### Exercise
For the material below, return exactly the lines starting at the one holding "Govt helps farmer find his feet (57, 1431)" and ending at the one holding "Nelson Mandela: forever", counting both as part of the range.

======== Dataset

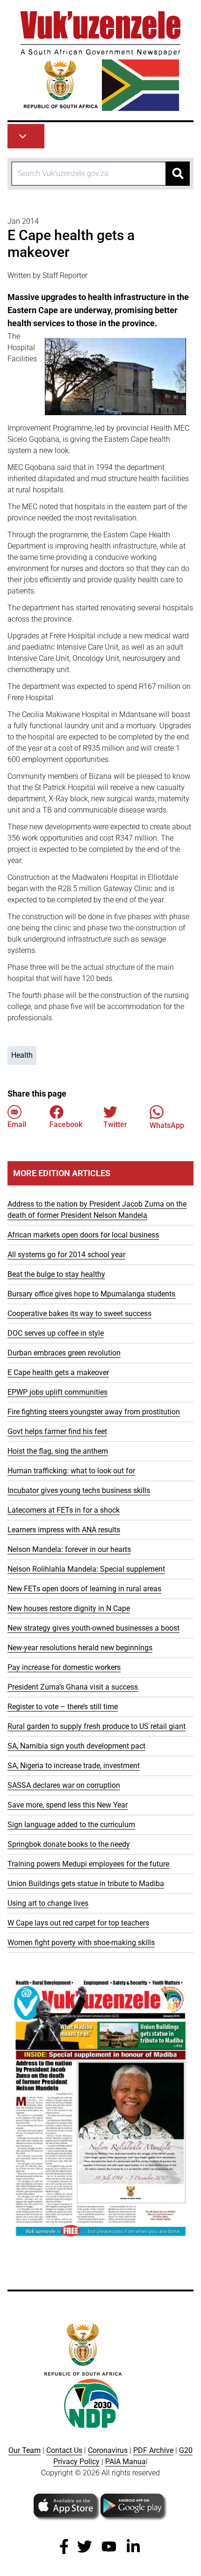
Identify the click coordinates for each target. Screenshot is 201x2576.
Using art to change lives (47, 1903)
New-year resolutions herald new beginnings (79, 1647)
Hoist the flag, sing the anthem (57, 1451)
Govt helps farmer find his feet (57, 1431)
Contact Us (64, 2450)
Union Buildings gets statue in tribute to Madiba (85, 1883)
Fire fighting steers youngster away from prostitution (93, 1411)
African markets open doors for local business (83, 1234)
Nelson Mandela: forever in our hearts (69, 1549)
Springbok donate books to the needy (68, 1844)
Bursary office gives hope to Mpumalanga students (91, 1293)
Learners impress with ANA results (63, 1529)
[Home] (100, 61)
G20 (186, 2450)
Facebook (66, 1124)
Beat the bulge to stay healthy (56, 1274)
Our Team (24, 2450)
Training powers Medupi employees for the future (88, 1863)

================

### Result of the task
Govt helps farmer find his feet (57, 1431)
Contact Us (64, 2450)
Union Buildings gets statue in tribute to Madiba (85, 1883)
Fire fighting steers youngster away from prostitution (93, 1411)
African markets open doors for local business (83, 1234)
Nelson Mandela: forever in our hearts (69, 1549)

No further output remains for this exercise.